Jess Phillips is wrong about football’s double-barrelled surnames

11 July 2021

6:23 PM

11 July 2021

6:23 PM

As the nation went football mad last week, nowhere was there a more stark expression of the ‘I’m-new-to-this performative fandom’ phenomenon than in Westminster.

We were treated to the Prime Minister wearing an England top over a shirt and tie, Jacob Rees-Mogg bizarrely recreating the John Barnes ‘World in Motion’ rap and so on and so on.

But amid this stiff competition the MP who most – unwittingly – revealed their apparent real lack of interest in or knowledge of the beautiful game was Labour’s Jess Phillips.

‘My youngests question for tonight “why do footballers never have double barrelled names?”’, she asked.

Phillips no doubt intended to score a culture wars point by contrasting the humble origins of the wildly popular ‘boy from Brent’ Raheem Sterling and his teammates with the likes of Rees-Mogg. But instead she unleashed a flood of derision.

That was because one of the most noticeable quirks in the game in recent years, accelerating with each new season, has been the proliferation of double-barrelled surnames.

Just next door to Jess Phillips’ Yardley constituency, for example, is the base of Birmingham City. Not, to be fair to her, a ground that any sensible person would choose to visit. But still, lately it has conspicuously fielded one Josh Dacre-Cogley and teammate Caolan Boyd-Munce.

Meanwhile in the better-known England Euro 2020 squad – as many hundreds of respondents pointed out – we have Dominic Calvert-Lewin and would have had, barring an unfortunate late injury, Trent Alexander-Arnold.

In the last world cup we had Ruben Loftus-Cheek. In the next we could conceivably have Emile Smith Rowe, Callum Hudson-Odoi and Ainsley Maitland-Niles.

Also plying their trade in England just now are the likes of James Ward-Prowse, Timothy Fosu-Mensah and Kyle Walker-Peters. And there are many, many more double-barrelled players coming through.

When I was a lad, standing on metaphorical wooden crates to see from the terraces at West Ham, footballers had invariably plain names. Whole names of just two syllables were commonplace: Clyde Best and Geoff Pike at Upton Park, or, across town, Ralph Coates, Pat Rice and Dave Webb.

The parody manager in Private Eye was one Ron Knee, because that fitted the type.

And these monosyllabic names seemed to suit the game’s then crude image. Attendances were low, hooliganism was rife, on-pitch thrills were few and far between.

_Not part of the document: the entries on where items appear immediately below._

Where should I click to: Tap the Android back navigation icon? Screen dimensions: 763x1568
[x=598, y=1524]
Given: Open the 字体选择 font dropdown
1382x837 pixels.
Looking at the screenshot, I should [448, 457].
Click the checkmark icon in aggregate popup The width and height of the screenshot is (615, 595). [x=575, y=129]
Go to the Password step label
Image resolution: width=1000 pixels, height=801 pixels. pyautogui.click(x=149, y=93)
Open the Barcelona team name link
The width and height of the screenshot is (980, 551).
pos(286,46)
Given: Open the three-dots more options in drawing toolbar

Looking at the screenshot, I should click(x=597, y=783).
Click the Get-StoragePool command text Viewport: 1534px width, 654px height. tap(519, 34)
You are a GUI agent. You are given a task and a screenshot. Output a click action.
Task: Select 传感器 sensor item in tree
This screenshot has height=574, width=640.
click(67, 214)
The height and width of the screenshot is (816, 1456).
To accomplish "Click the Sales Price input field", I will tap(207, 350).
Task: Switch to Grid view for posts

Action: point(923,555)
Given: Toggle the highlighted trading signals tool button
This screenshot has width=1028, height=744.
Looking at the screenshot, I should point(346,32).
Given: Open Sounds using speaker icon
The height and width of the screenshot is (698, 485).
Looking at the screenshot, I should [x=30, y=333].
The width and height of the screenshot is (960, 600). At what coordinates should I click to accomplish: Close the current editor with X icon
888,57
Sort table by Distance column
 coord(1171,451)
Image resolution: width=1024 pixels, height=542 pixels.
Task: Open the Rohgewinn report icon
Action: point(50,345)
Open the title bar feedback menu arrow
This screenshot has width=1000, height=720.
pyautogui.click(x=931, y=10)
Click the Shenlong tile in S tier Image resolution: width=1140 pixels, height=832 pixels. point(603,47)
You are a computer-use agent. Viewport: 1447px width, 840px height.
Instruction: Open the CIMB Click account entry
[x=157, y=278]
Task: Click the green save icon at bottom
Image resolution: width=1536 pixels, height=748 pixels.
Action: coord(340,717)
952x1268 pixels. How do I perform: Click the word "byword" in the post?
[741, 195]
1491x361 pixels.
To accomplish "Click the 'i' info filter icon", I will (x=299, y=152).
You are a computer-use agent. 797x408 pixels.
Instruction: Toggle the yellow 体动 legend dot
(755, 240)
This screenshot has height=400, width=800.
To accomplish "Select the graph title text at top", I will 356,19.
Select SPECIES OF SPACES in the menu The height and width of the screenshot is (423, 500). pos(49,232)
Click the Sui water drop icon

In those days seemingly only posh people had double or even triple-barrelled names. Who can’t have admired the bravado of the Anstruther-Gough-Calthorpe family, for example. It’s a strong look. And one that clearly began to appeal more widely. Because from the late nineties onwards it seems the working classes began to rush to join the upper classes in creating complex and usually unique compound surnames.

The only social class to apparently largely resist the trend has been the middle classes, which may explain why cricket and rugby have yet to significantly experience the double-barrel phenomenon.

Last week new England caps were handed out in both sports but their recipients’ names were disappointingly mundane: Brydon Carse was the pick of the cricketers joining Ben Stokes but then came Zak Crawley, Lewis Gregory, John Simpson and super plain Phil Salt.

Eddie Jones’s rugby debutants were just as drab: Alex Dombrandt, the most flamboyant, followed by Dan Kelly, Adam Radwan and Harry Wells. I mean come on.

But in football it’s very different. I’m sure others better qualified will advance socio-economic modern family theories on the causes of football’s double-barrel phenomenon. I merely note it – and applaud it.

Because it’s made the whole spectacle of football seem less prosaic, more exotic. Approving fans have long sung – usually if you’re in, say, Barnsley with more than a hint of irony – ‘It’s just like watching Brazil’.

Yet when you listened to the commentary 20 years ago it didn’t sound like it: ‘Tony Adams to Lee Dixon, who finds Alan Smith who feeds Ian Wright.’ It hardly evokes the Copacabana.

However, the seven syllables of Dominic Calvert-Lewin does sound a good deal more melodic, making him more like the boy from Ipanema.

We are unlikely to see any hyphenated stars on the pitch tonight – their only representative, Calvert-Lewin again, failed to even make the bench in the semi-final.

And whether Sir Gareth opts for a flat four or a three-at-the-back tonight he will almost certainly still have a flatly-named two in that defence, John Stones and Luke Shaw. So a fully flamboyant England is not yet here. I just hope that despite this we are able to give Italy both barrels.